- Theatrical release poster
- French: Absolument fabuleux
- Directed by: Gabriel Aghion
- Written by: Gabriel Aghion; François-Olivier Rousseau; Rémi Waterhouse; Pierre Palmade;
- Based on: Absolutely Fabulous by Jennifer Saunders; Dawn French;
- Produced by: Pascal Houzelot
- Starring: Josiane Balasko; Nathalie Baye; Marie Gillain; Vincent Elbaz;
- Cinematography: François Catonné
- Edited by: Maryline Monthieux
- Music by: Nicolas Neidhardt
- Production companies: Mosca Films; StudioCanal; TF1 Films Production; Sans Contrefaçon Productions; Josy Films; Sofica Sofinergie 5; Canal+;
- Distributed by: BAC Films
- Release date: 29 August 2001 (France);
- Running time: 105 minutes
- Country: France
- Language: French
- Budget: $13.2 million
- Box office: $4.9 million

= Absolutely Fabulous (2001 film) =

2001 film by Gabriel Aghion

Absolutely Fabulous (Absolument fabuleux) is a 2001 French comedy film co-written and directed by Gabriel Aghion. It is an adaptation of the British television sitcom Absolutely Fabulous, created by Jennifer Saunders and Dawn French.

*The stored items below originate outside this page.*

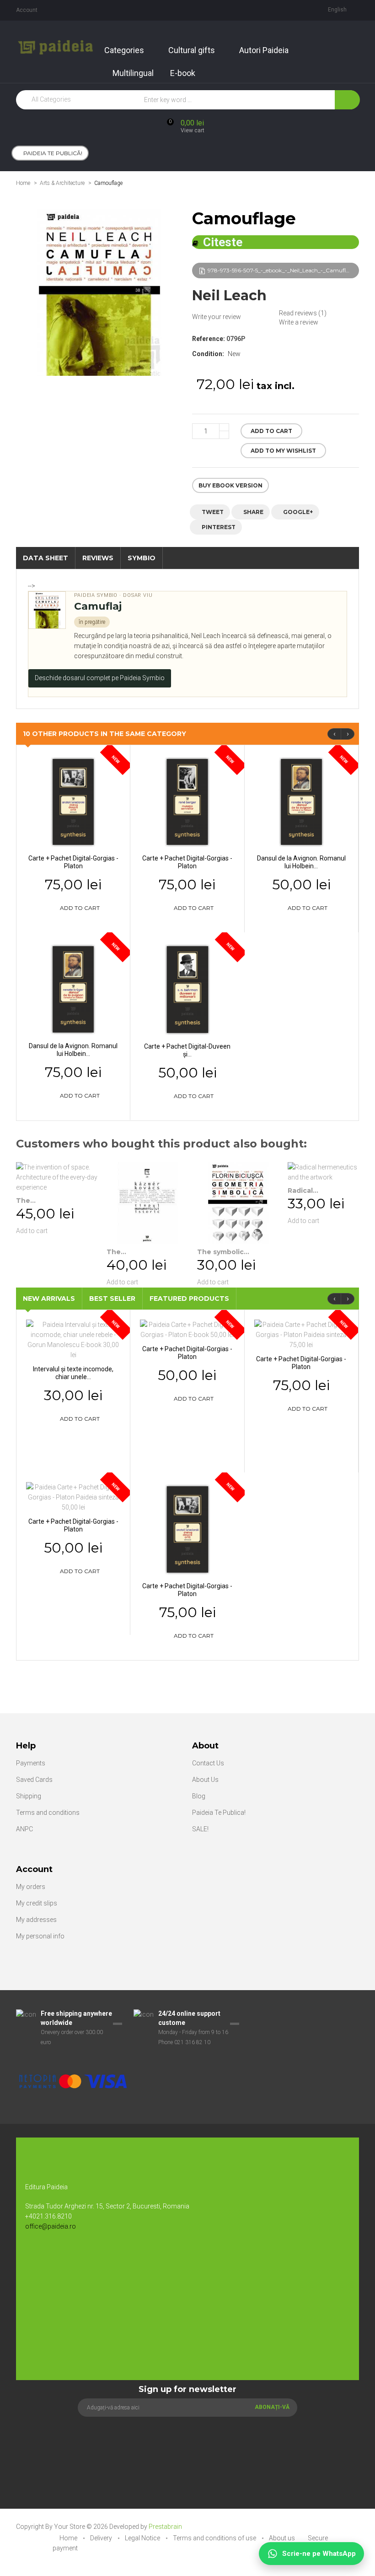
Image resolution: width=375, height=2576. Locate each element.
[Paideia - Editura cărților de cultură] (55, 47)
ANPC (24, 1829)
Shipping (28, 1796)
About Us (205, 1779)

The film stars Josiane Balasko, Nathalie Baye, Marie Gillain and Claude Gensac. To parallel the role of Lulu in the original series, French singer Chantal Goya appeared as herself. Saunders makes a cameo appearance as a spectator sitting next to Catherine Deneuve at a fashion show.

==Cast==
- Josiane Balasko as Edith "Eddie" Mousson
- Nathalie Baye as Patricia "Patsy" Laroche
- Marie Gillain as Safrane Vaudoye
- Vincent Elbaz as Jonathan
- Claude Gensac as Mamie Mousson
- Yves Rénier as Alain Vaudoye
- Saïd Taghmaoui as Manu
- Armelle as Cerise
- Tomer Sisley as Kevin

===Cameo appearances===
- Chantal Goya as herself
- Stéphane Bern as himself
- Christophe Robin as himself
- Jean-Paul Gaultier as himself
- Catherine Deneuve as herself
- Jennifer Saunders as herself
- Brigitte Fontaine as herself
- Estelle Lefébure as herself
- Claire Chazal as herself

==Production==
Aghion's stated reason for making the film was to increase awareness of the series in France, where it was not widely known. For the screenplay, Aghion translated scenes from the original series, and tied them together into a coherent screenplay.

The role of Patsy was originally offered to Amanda Lear, who declined by saying that she had "already lived it".

==Reception==
The film performed poorly at the French box office and was panned by most French critics, who argued that it failed to translate the typically British humour of the original television series.